我真的不满足,真的不满足。我不满足于当我毕业的时候对于这个领域仅仅只有如此的了解,我不满足于在我大步流星向前迈进的时候因为实验室的设备不得慢了下来,我不满足于身边没有人能一起讨论讨论下一眼该看向何方…

我的身后一直是我惦念不下的港湾,但,人毕竟只活这么一次嘛。

10月8日2021年 秋

===Translation===

The meaning of my existence lies in having thoughts that carry value.

I’m not a very genuine person — you could even say hypocritical. I always want to show everyone the best, brightest version of myself. I clutch my awkwardness and anxiety tightly to my chest, hiding them so that no one can sense even a trace.

Back in high school, when my homeroom teacher asked what motivated me to study, I answered honestly: vanity.

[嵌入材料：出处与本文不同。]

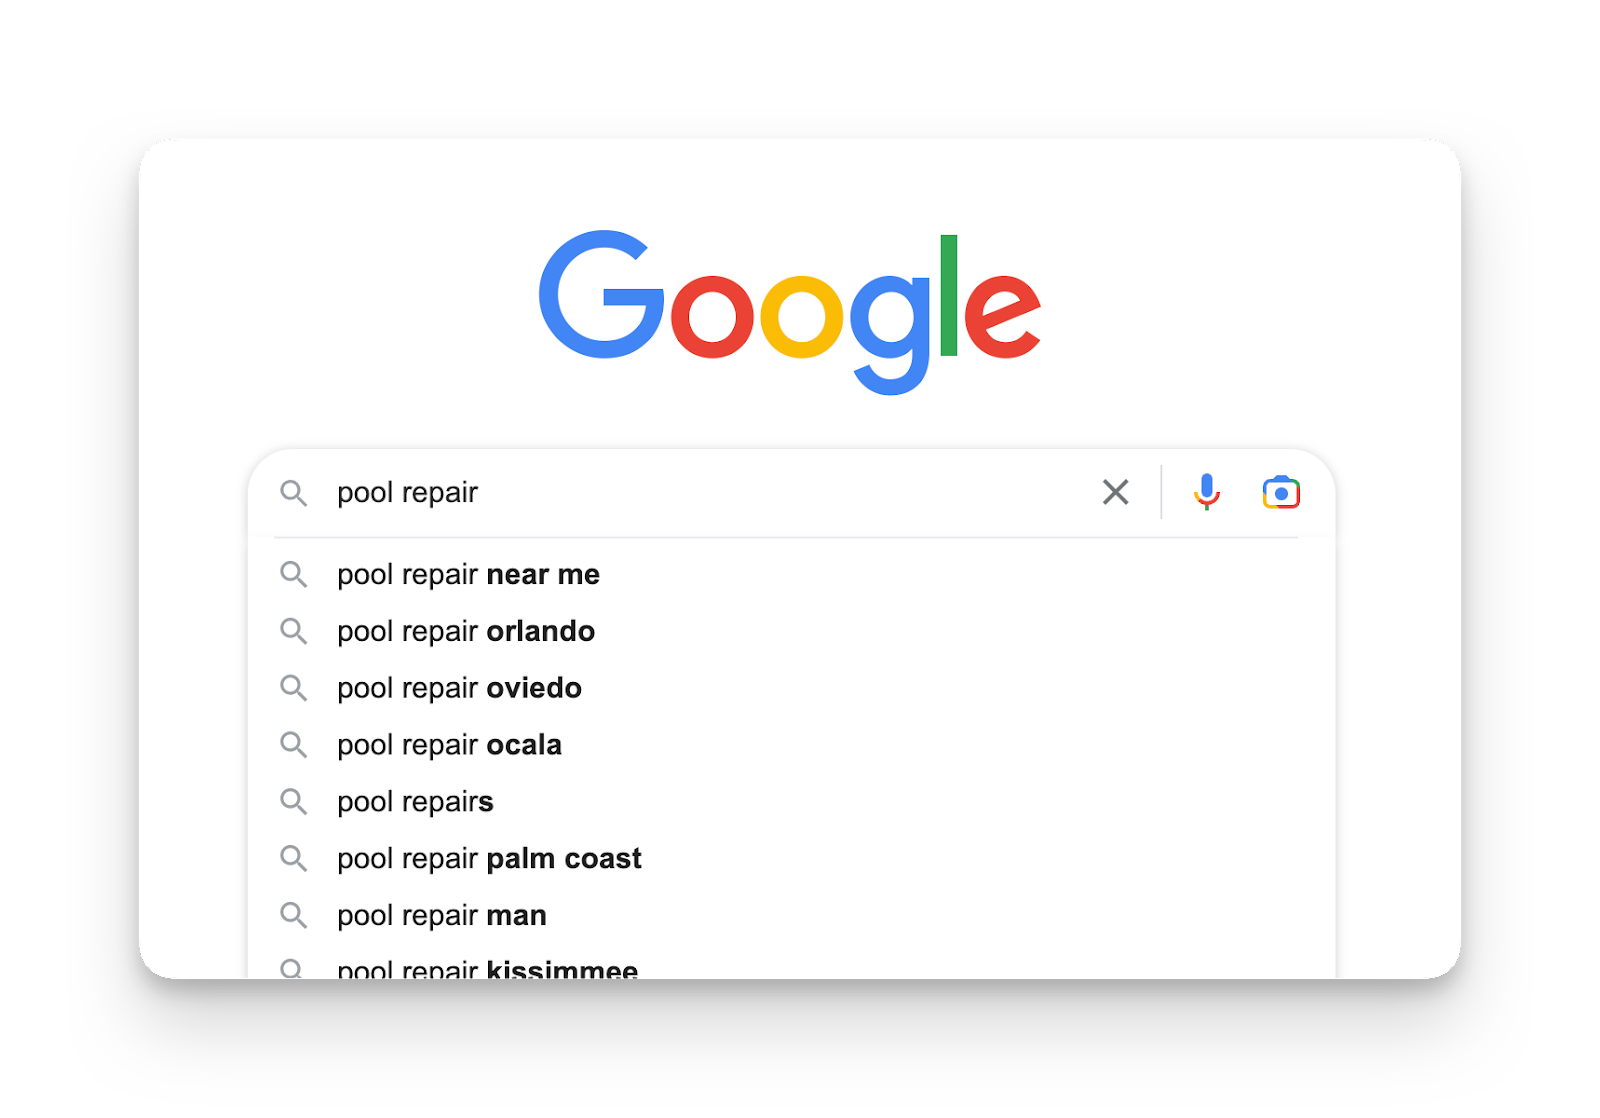Screen dimensions: 1600x1118
Task: Clear the search query with the X button
Action: coord(1115,492)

I want my name to be branded onto the scroll of human civilization, so that when someone picks up a magnifying glass and carefully examines some forgotten corner, they might find my name lying there quietly, covered in dust. What magnificent vanity that is. What sincere motivation for learning. And that is the biggest reason I want to pursue a PhD.

It sounds a little ridiculous… Immortals only need beautiful scenery; mortals have to eat, drink, sleep, get sick, and survive. This journey is full of uncertainty. In the thick fog, a few faint rays of light hook my soul forward, yet I don’t even know what lies beneath my feet.

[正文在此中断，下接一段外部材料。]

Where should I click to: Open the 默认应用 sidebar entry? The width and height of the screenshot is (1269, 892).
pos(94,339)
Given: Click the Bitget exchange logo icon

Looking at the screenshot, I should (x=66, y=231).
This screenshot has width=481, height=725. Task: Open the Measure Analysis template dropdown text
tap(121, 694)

Longing — my longing for knowledge. No… maybe it’s disgust — disgust toward ignorance. Or maybe it’s both.

The excitement of solving problems grows geometrically with the difficulty of the problem. I don’t know what kind of exhilaration I’ll feel when I finally step onto the frontier of human knowledge and struggle to push it forward even a tiny bit. Or maybe… I still don’t know.

I’m truly not satisfied. Truly not. I’m not satisfied with graduating while knowing so little about my field. I’m not satisfied with slowing down simply because the lab equipment holds me back while I want to stride ahead. I’m not satisfied with having no one beside me to discuss where we should look next…

Behind me has always been a harbor I can’t let go of. But after all, we only live once.